-- TEXT SHOWN --
■ ■ ■ ■
It’s 5 O’clock Somewhere

I was not designed for heat, and perhaps that’s why I eventually found my way to Portland, Oregon. When “summer” decides to arrive in Portland, the days are sunny and a comfortable 75, maybe 80 degrees. Portland doesn’t often get too hot, so I used the weekend’s upper 90s as an excuse to break with OFG (Operation Feel Good) and have a little ice cream. Because the craving struck around 10:30 am, I had to seek a second excuse. That didn’t take me long – I decided upon “it must be 5 o’clock somewhere.”

Wait, does that work for ice cream too?

The heat of the day hadn’t even settled in, but I was already a dripping, wilting mess as I biked up to Salt & Straw for ice cream. I was not the first to arrive for ice cream.

As I sat down in the shade with my hops and apricot ice cream (I’d say the hops balance the cloying quality of the apricots, and I’d also say that it didn’t taste like beer but rather called to mind a nice cold beer on a hot day – so maybe it was a good thing that it must be 5 o’clock somewhere), I was instantly cooled.
■ ■ ■ ■
-- SUPPLIED RECORDS --
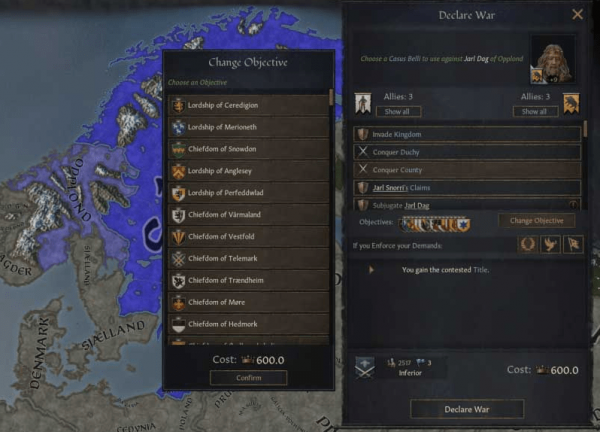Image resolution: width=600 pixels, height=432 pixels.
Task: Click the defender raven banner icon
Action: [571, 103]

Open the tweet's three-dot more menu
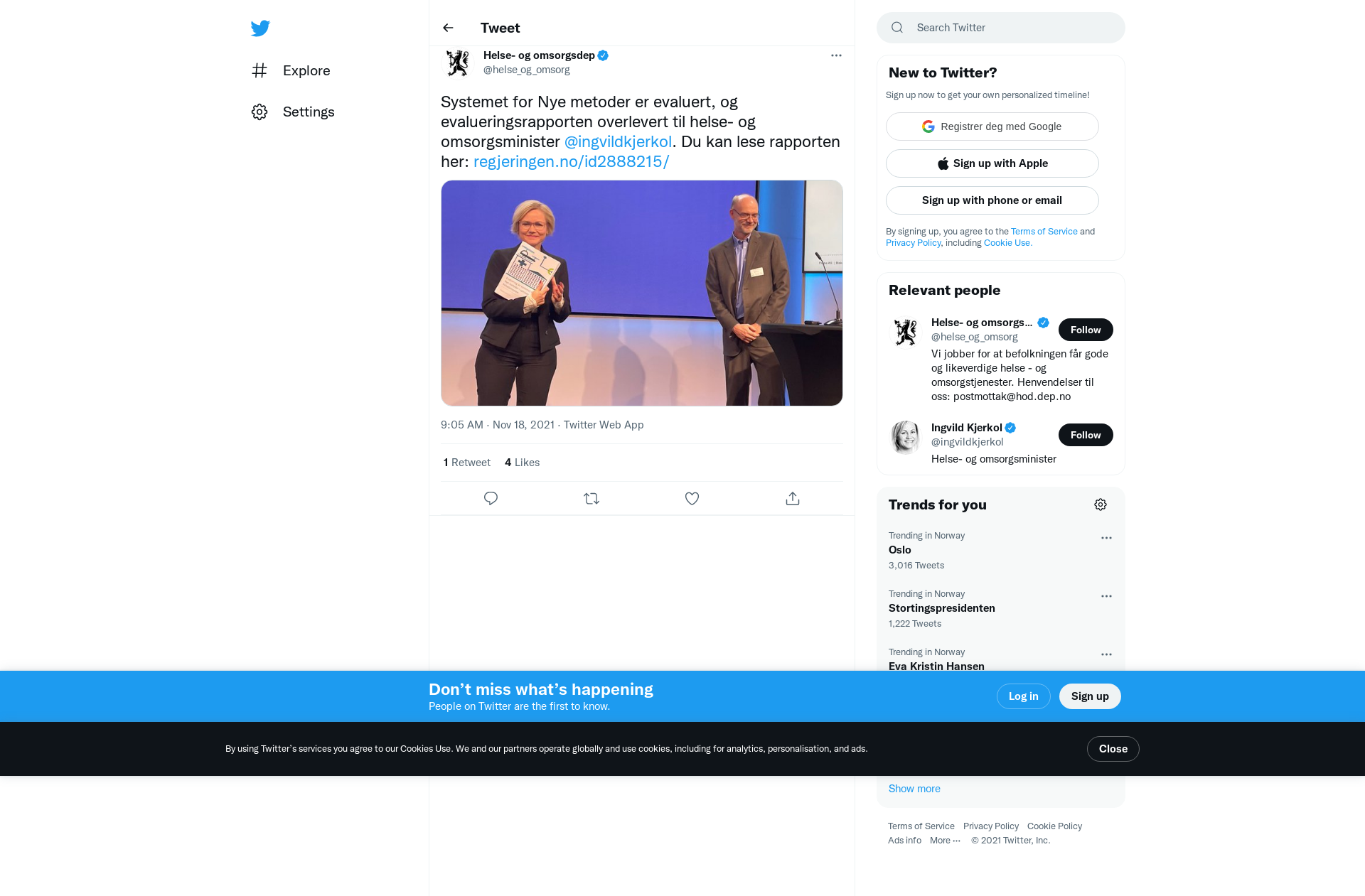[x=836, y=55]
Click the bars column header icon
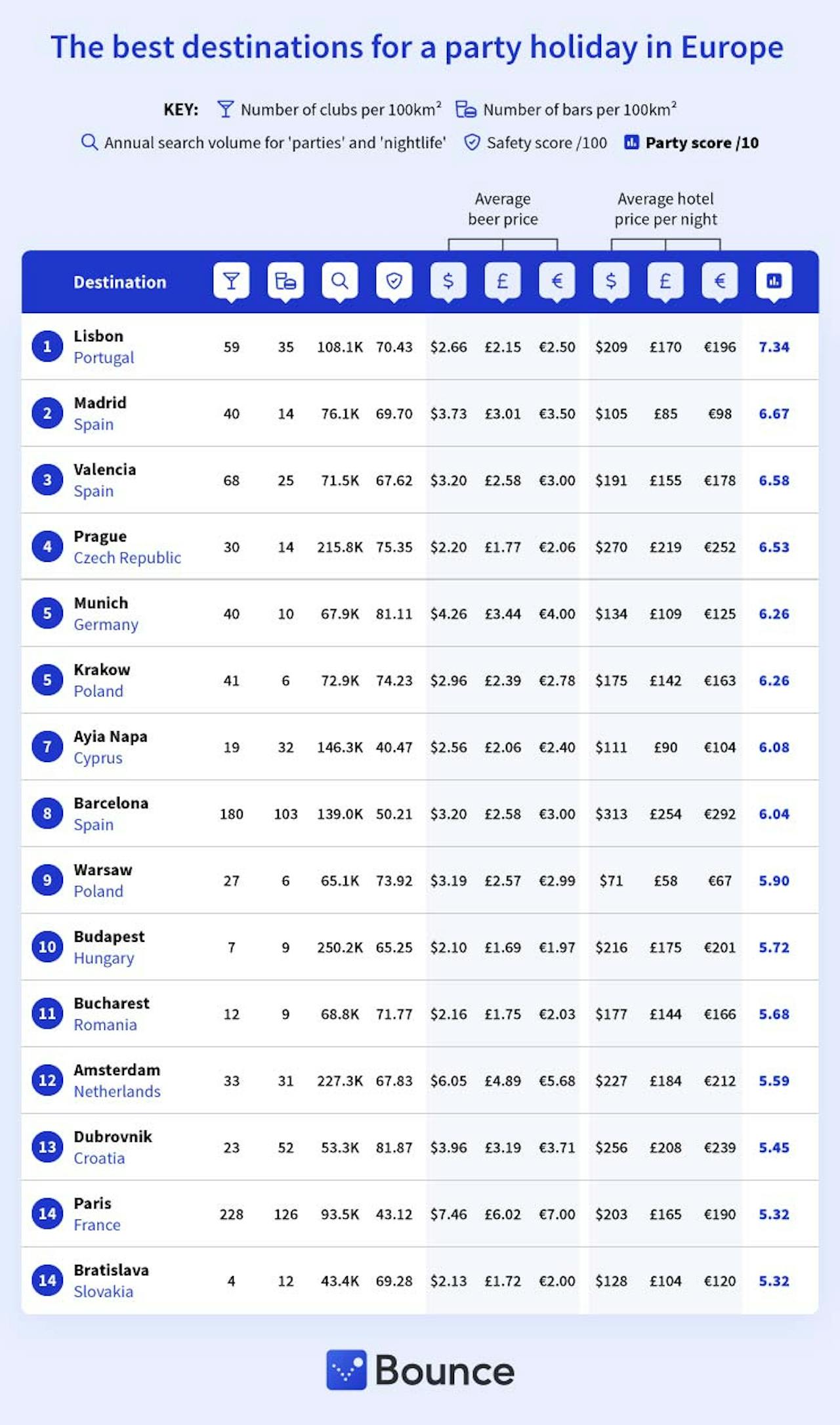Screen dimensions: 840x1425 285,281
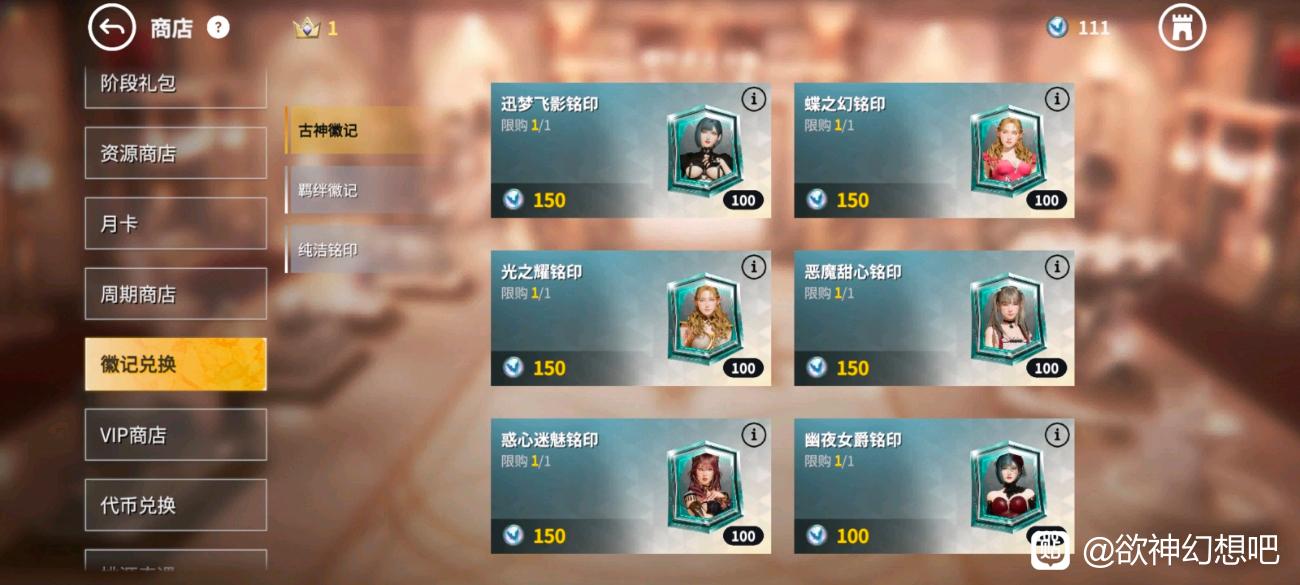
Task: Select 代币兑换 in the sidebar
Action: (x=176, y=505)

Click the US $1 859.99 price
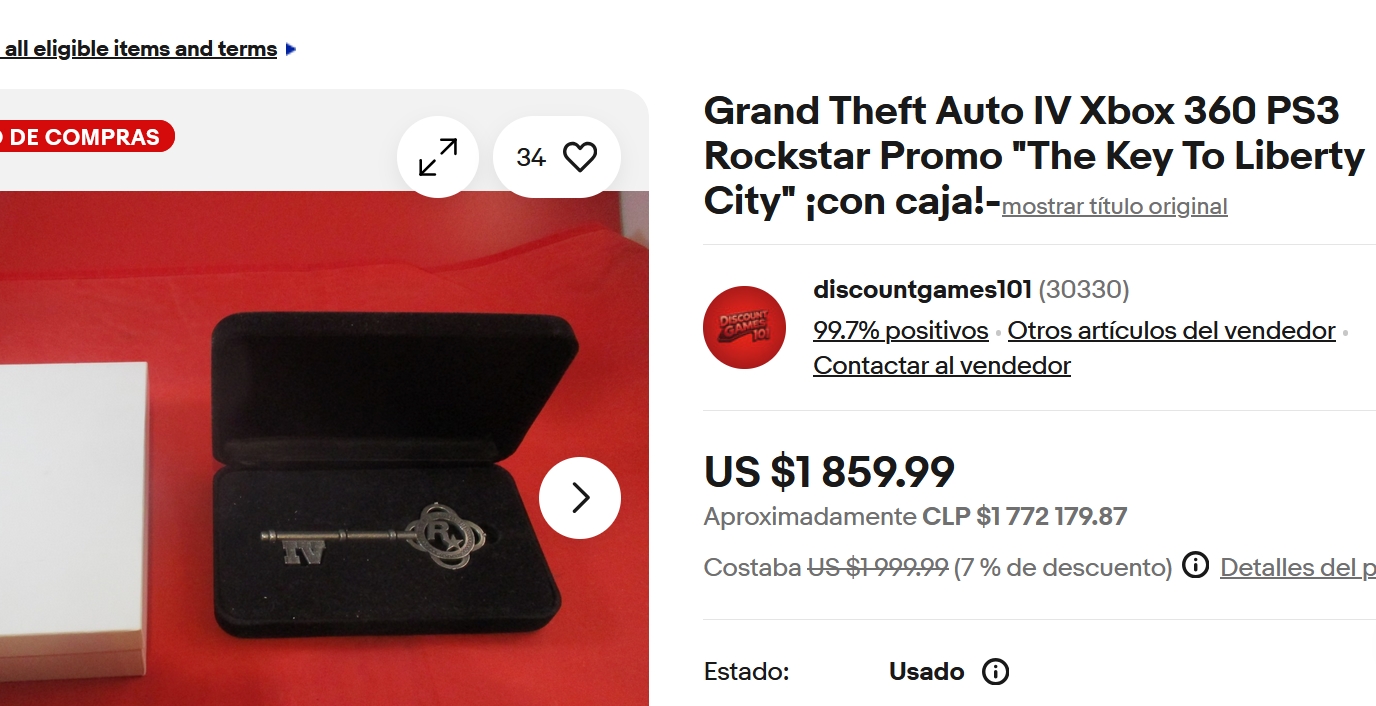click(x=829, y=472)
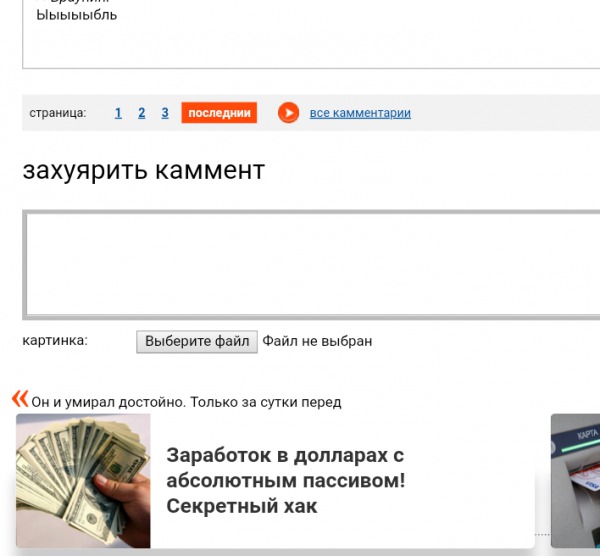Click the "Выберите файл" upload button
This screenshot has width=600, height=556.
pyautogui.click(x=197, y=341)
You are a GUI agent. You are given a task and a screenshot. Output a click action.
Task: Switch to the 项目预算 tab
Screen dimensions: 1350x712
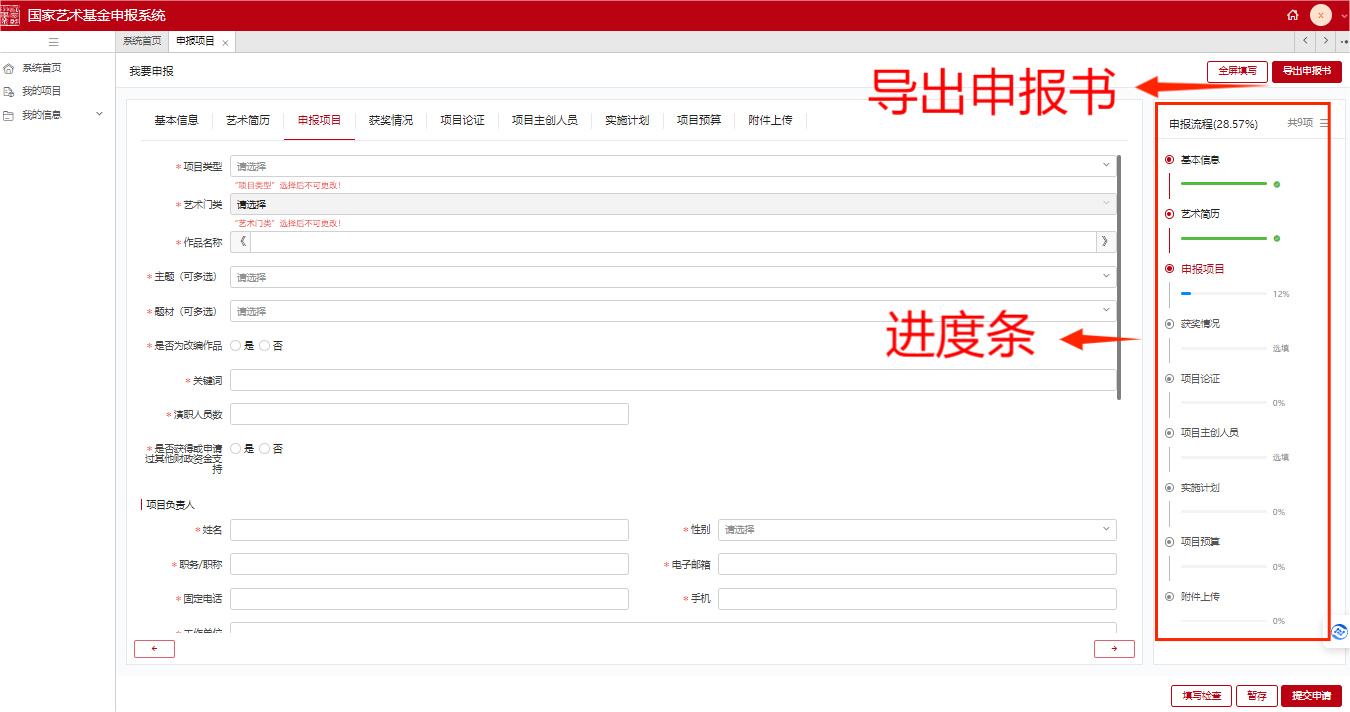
■ ■ ■ ■
-- EXERCISE SET --
[1] Reproduce the ice cream piece from "The heat of" to "was instantly cooled.".
[2] List every temperature that the ice cream piece mentions, worded as the piece gives them.
You won't need the lines for any of this.

-- CORRECT ANSWERS --
[1]
The heat of the day hadn’t even settled in, but I was already a dripping, wilting mess as I biked up to Salt & Straw for ice cream. I was not the first to arrive for ice cream.

As I sat down in the shade with my hops and apricot ice cream (I’d say the hops balance the cloying quality of the apricots, and I’d also say that it didn’t taste like beer but rather called to mind a nice cold beer on a hot day – so maybe it was a good thing that it must be 5 o’clock somewhere), I was instantly cooled.

[2]
- 75
- 80 degrees
- upper 90s